= John George (Royal Navy officer) =

John George (died 24 May 1690) was an officer of the Royal Navy. George served during the Nine Years' War and in the war's American derivation, King William's War. During his service in North America, George commanded the frigate HMS Rose. He first sailed from Britain in the Rose on 20 January 1686, transporting Edmund Randolph. Randolph had been appointed secretary of the Dominion of New England, an entity formed out of a union of England's colonies in the American northeast.
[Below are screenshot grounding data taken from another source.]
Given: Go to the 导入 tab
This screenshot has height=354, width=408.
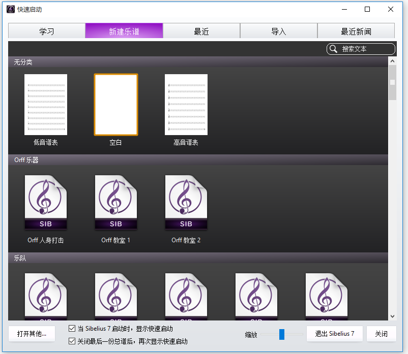Looking at the screenshot, I should click(x=279, y=31).
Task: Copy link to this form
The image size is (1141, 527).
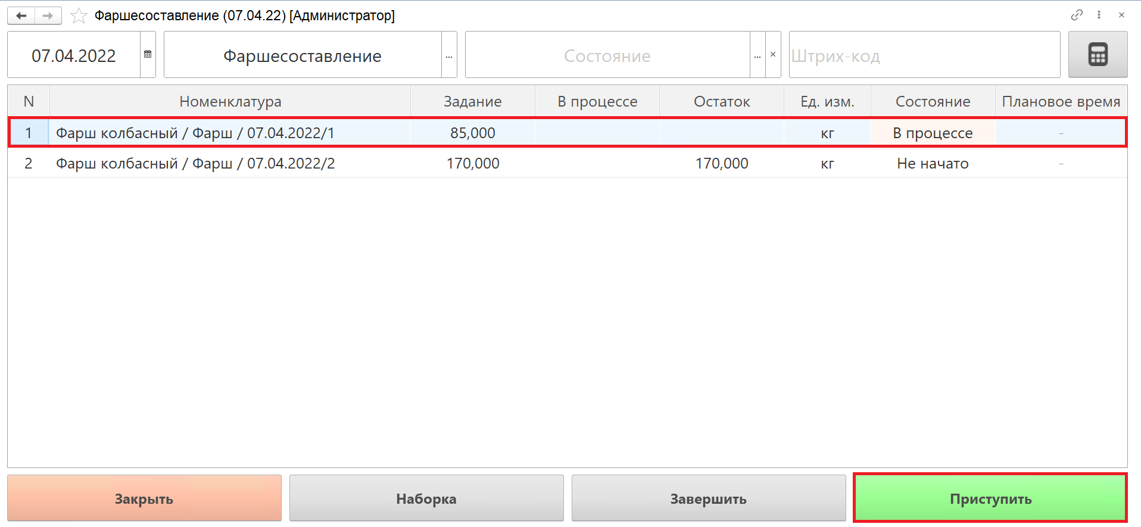Action: tap(1076, 15)
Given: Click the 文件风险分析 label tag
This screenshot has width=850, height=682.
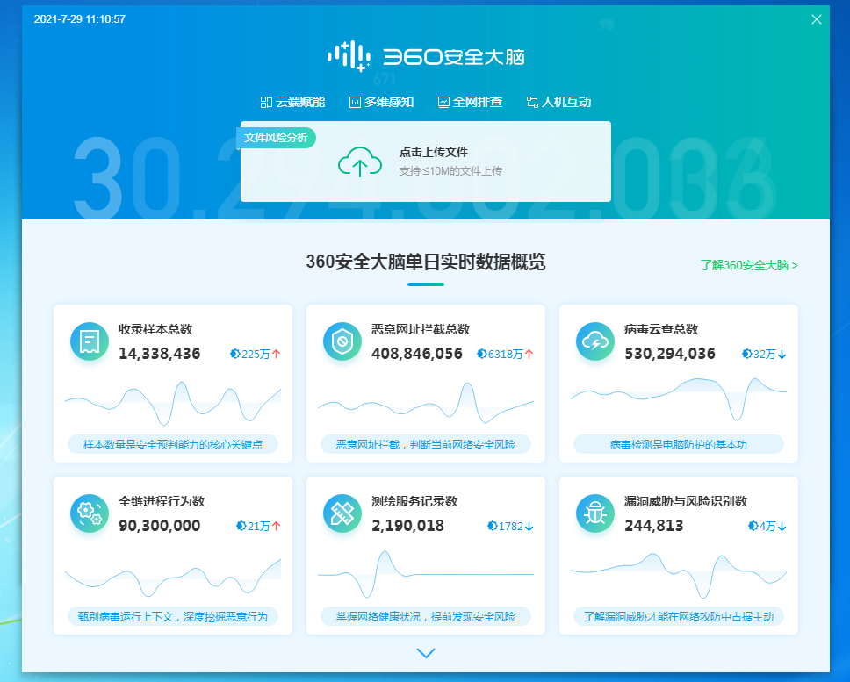Looking at the screenshot, I should (276, 138).
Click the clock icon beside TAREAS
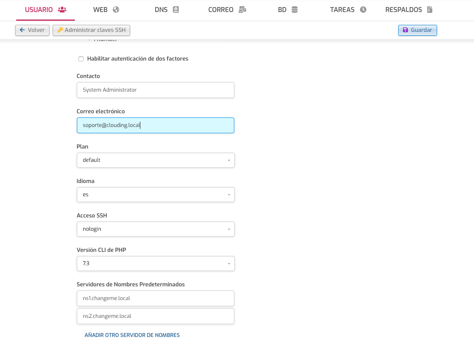This screenshot has width=474, height=354. [x=363, y=10]
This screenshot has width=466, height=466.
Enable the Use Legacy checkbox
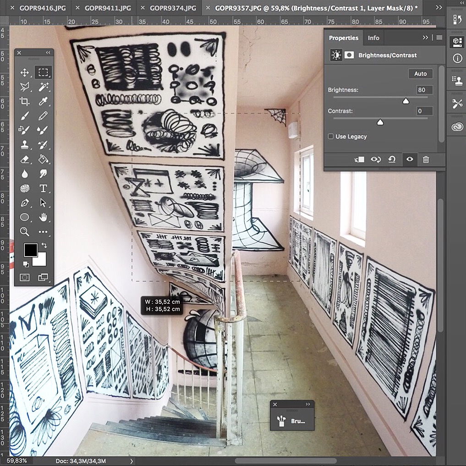(x=331, y=137)
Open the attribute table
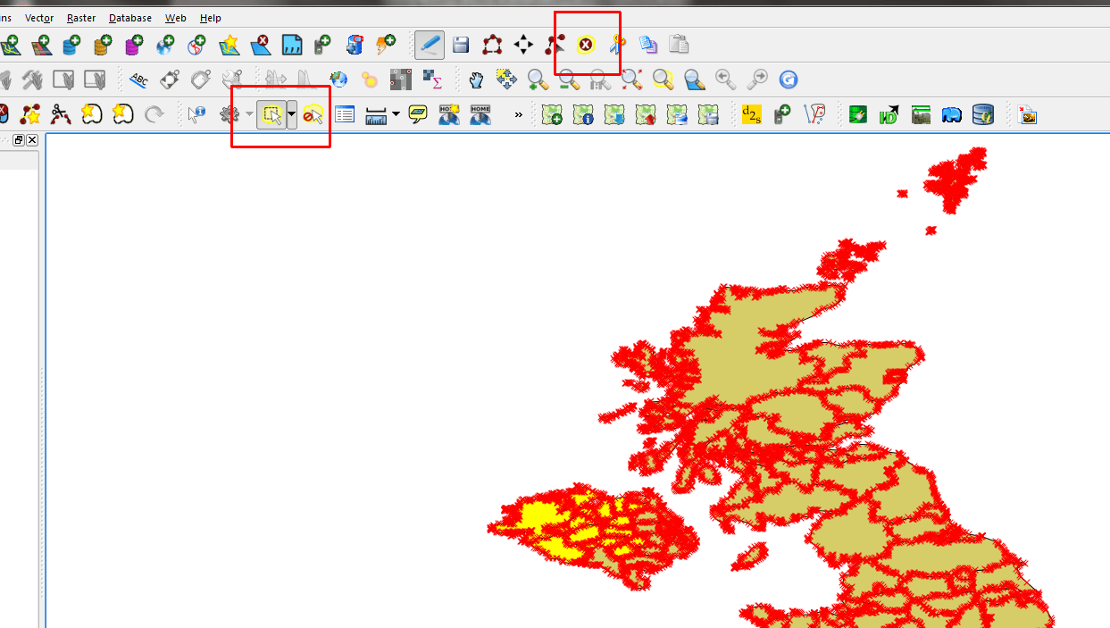 [x=344, y=113]
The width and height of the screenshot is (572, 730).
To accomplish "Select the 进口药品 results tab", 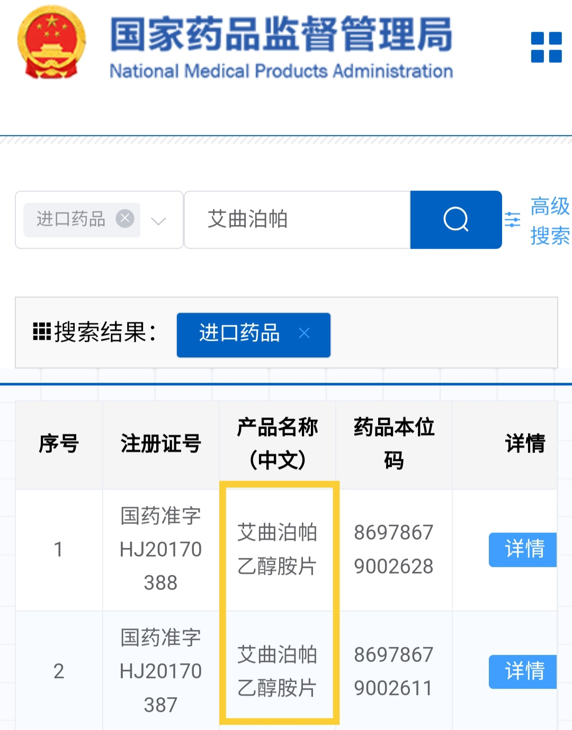I will pyautogui.click(x=239, y=334).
The Rose was stationed near Boston until 1689; it was anchored offshore during the 1689 Boston revolt, an uprising of Massachusetts Puritans against the Dominion and its governor, Sir Edmund Andros. The rebels, whose force consisted of Puritan militia units and a "mob" of Bostonians, succeeded in overthrowing Andros and his council. George came ashore, in the company of the Rose's surgeon and master, to investigate the disturbance; he was confronted by the ship's carpenter and a platoon of Boston militiamen. When informed by the militiamen that he was to be arrested, he asked to see a warrant, whereupon they drew their swords and took him into custody.
Eventually released, George sailed to Piscataqua in May 1690; his posting here was in response to Indian attacks against the northern colonists. On 19 May, he sailed north to engage a French warship off Cape Sable Island. The ships met on 24 May, and George was killed during the two-hour action.